I've stumbled upon that limit in the book that I'm studying (Spivak's Calculus). At the current stage of the book, this is a trivial task if $\alpha \in \mathbf Q$.
But the problem statement doesn't specify anything about $\alpha$, except that $\alpha > 1$, so what if $\alpha \in \mathbf R$?

At the current stage there is no Chain Rule, L'Hopital's Rule, exp/log, integrals, series.

I've attempted to show that $$\lim_{h^+ \to 0} \frac{|h|^\alpha}{h}=\lim_{h^+ \to 0} h^{\alpha - 1}=0=\lim_{h^- \to 0} -(-h)^{\alpha - 1}=\lim_{h^- \to 0} \frac{|h|^\alpha}{h}.$$

I've tried:

1. Something like $0<h<\delta = \epsilon^{\frac{1}{\alpha - 1}} \implies 0<h^{\alpha - 1}<\epsilon$, but I'm not sure how to prove the general statement that $\forall x,y,a \in \mathbf R, a > 0, \ \ 0 \leq x < y \implies x^a < y^a$.
   Also I can only prove the existence of the roots like $\epsilon^{\frac{1}{n}}, n \in \mathbf N$.
2. Prove that $f(x)=x^\alpha, \alpha > 0$, is continuous.
   Using limits multiplication rule for that would not work for irrational $\alpha$.
   Showing continuity through differentiability is problematic, I can prove $(x^n)'=nx^{n-1}$ only for rational n (this also hinders the proof of the statement in 1., i.e. that $f(x)=x^\alpha, \alpha > 0$ is an increasing function on $x \geq 0$).

Nevertheless, the problem is given at this stage, so what am I missing here?

Answer 1

As your 1-st attempt solve problem, let me suggest some steps here:

a)We define $y=x^n$ for $n \in \mathbb{N}$, for $x \geqslant 0$ and proof, that it is non negative, increasing and continuous.

b) Define inverse function $y=x^{\frac{1}{n}}$, again increasing and continuous.

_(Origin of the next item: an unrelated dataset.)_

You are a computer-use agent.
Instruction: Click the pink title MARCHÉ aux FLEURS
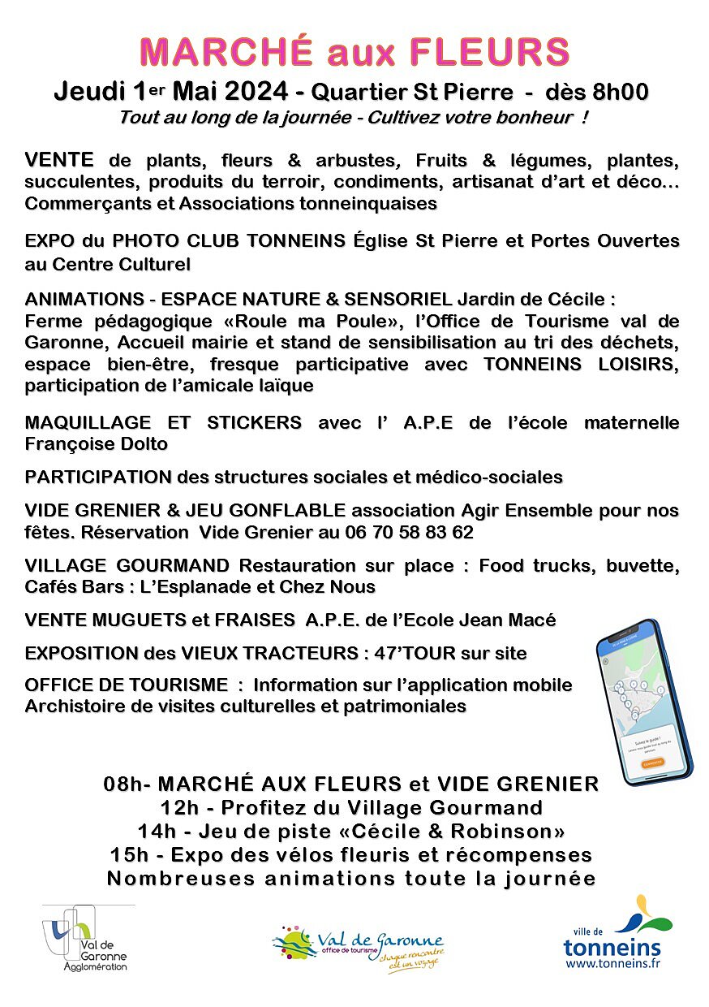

c) Define $y=x^r$ for $r \in \mathbb{Q}$ and prove it is increasing.

d) At last, define $y=x^a$ for $a \in \mathbb{R}$ and show it is increasing.

For proof let's take any $x \in \mathbb{R}$ and consider all $\alpha, \beta \in \mathbb{Q}$, for which holds $\alpha < x < \beta$. We define $a^x$, for $a>1$ as $y$ for which $a^{\alpha} \leqslant y \leqslant a^{\beta}$. It should be proved, that such $y$ exists and is unique. Then that it is increasing and continuous. As for us important is increasing property, then I consider only it in detail, assuming on first 2 you are agree.

Suppose $x_1<x_2$ are any numbers from $\mathbb{R}$. Exists such $\alpha, \beta \in \mathbb{Q}$, for which $x_1< \alpha < \beta < x_2$. From increasing property on $\mathbb{Q}$ (c) and definition of $a^x$ above we have $a^{x_1} \leqslant a^{\alpha} \leqslant a^{\beta} \leqslant a^{x_2} $.

Write, please, if some from these steps are not acceptable for you, or cause some doubts.

Answer 2

The squeeze theorem is the way to go: you know that $$ -1\le\dfrac{|h|}{h}\le 1 $$ so $$ -|h|^{\alpha-1}\le\dfrac{|h|^{\alpha}}{h}\le|h|^{\alpha-1} $$ Now the problem is reduced to show that the limit of $|h|^\beta$ is zero when $\beta>0$ and you should be able to reduce it to the case when $\beta$ is an integer, by choosing $\lfloor\beta\rfloor$ (but that depends on how the material is organized in Spivak’s manual).